* [EXERCISE]
Your answer should contain every line of the records, transcribed word for word.

[[ INFORMATION SUPPLIED open ]]

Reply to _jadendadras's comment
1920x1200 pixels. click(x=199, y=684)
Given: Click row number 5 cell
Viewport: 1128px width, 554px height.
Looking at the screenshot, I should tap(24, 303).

[[ INFORMATION SUPPLIED closed ]]

* [ANSWER FOR THE TASK]
Reply to _jadendadras's comment
1920x1200 pixels. click(x=199, y=684)
Given: Click row number 5 cell
Viewport: 1128px width, 554px height.
Looking at the screenshot, I should tap(24, 303).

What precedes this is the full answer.